(Records excerpted from a collection)

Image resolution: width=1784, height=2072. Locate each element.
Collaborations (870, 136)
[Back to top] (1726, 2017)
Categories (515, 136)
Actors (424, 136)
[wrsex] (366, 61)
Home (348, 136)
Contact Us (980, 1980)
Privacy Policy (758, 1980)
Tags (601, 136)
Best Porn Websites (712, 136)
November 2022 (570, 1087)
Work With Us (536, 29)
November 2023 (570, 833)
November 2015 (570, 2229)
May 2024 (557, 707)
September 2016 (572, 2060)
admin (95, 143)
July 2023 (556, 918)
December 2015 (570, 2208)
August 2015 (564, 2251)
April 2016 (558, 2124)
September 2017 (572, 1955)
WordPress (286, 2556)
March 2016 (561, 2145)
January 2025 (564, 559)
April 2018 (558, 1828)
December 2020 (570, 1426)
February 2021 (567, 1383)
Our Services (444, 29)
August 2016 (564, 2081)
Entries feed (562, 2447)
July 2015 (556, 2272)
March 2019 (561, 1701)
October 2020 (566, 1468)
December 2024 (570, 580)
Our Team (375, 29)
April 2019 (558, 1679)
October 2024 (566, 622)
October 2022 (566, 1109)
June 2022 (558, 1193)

▶ [What you are asked to do] Word for word, output the records that appear above.

▶ [Written solution]
Image resolution: width=1784, height=2072. Locate each element.
Collaborations (870, 136)
[Back to top] (1726, 2017)
Categories (515, 136)
Actors (424, 136)
[wrsex] (366, 61)
Home (348, 136)
Contact Us (980, 1980)
Privacy Policy (758, 1980)
Tags (601, 136)
Best Porn Websites (712, 136)
November 2022 (570, 1087)
Work With Us (536, 29)
November 2023 (570, 833)
November 2015 (570, 2229)
May 2024 (557, 707)
September 2016 (572, 2060)
admin (95, 143)
July 2023 (556, 918)
December 2015 (570, 2208)
August 2015 (564, 2251)
April 2016 (558, 2124)
September 2017 (572, 1955)
WordPress (286, 2556)
March 2016 (561, 2145)
January 2025 (564, 559)
April 2018 (558, 1828)
December 2020 (570, 1426)
February 2021 (567, 1383)
Our Services (444, 29)
August 2016 (564, 2081)
Entries feed (562, 2447)
July 2015 (556, 2272)
March 2019 (561, 1701)
October 2020 (566, 1468)
December 2024 (570, 580)
Our Team (375, 29)
April 2019 (558, 1679)
October 2024 (566, 622)
October 2022 (566, 1109)
June 2022 (558, 1193)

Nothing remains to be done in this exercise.